Yonatan Alexander - Best practices and solution design using data versioning for machine learning

Explore best practices and solution design for machine learning with Yonatan Alexander, covering data versioning, Git management, simple models, experiment tracking, and more.

Key takeaways
  • Use data versioning for machine learning: Version your data and models to track changes and easily reproduce experiments.
  • Use Git for data management: Git can be used to manage data and models, making it easier to collaborate and track changes.
  • Keep models simple: Avoid over-engineering models and keep them simple to ensure they are reproducible and easy to maintain.
  • Upload data to a raw storage: Store data in a raw storage like S3 to avoid duplication and versioning issues.
  • Use MLflow for experiment tracking: Use MLflow to track experiments and versions of models and data.
  • Versioning data and models: Version data and models using Git to track changes and ensure reproducibility.
  • Keep code and data separate: Keep code and data separate to ensure reproducibility and ease of maintenance.

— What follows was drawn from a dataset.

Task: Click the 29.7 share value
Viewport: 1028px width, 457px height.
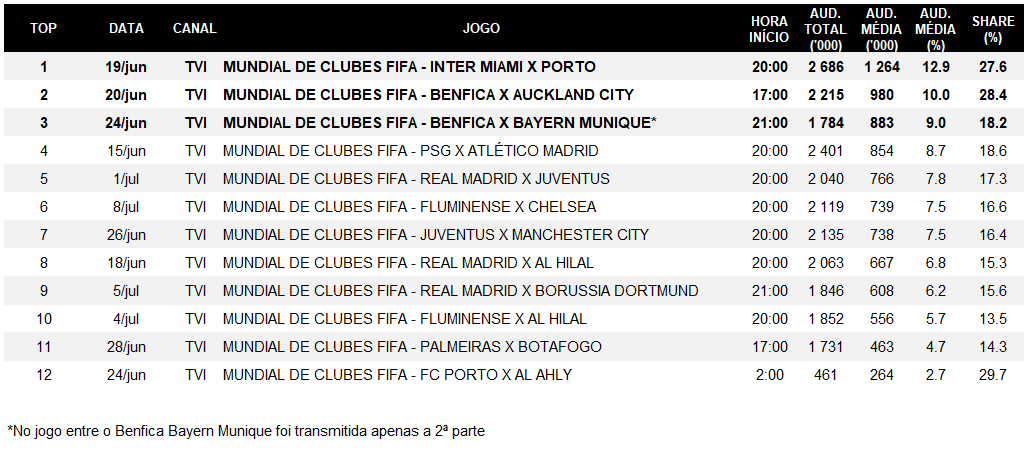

  • Use data drift alerts: Use data drift alerts to detect changes in data distribution and adjust models accordingly.
  • Keep models up-to-date: Keep models up-to-date by retraining them regularly to ensure they are accurate and effective.
  • Use data versioning for monitoring: Use data versioning to monitor and track changes in data distribution and model performance.
  • Keep experimentation reproducible: Keep experimentation reproducible by versioning data, models, and code.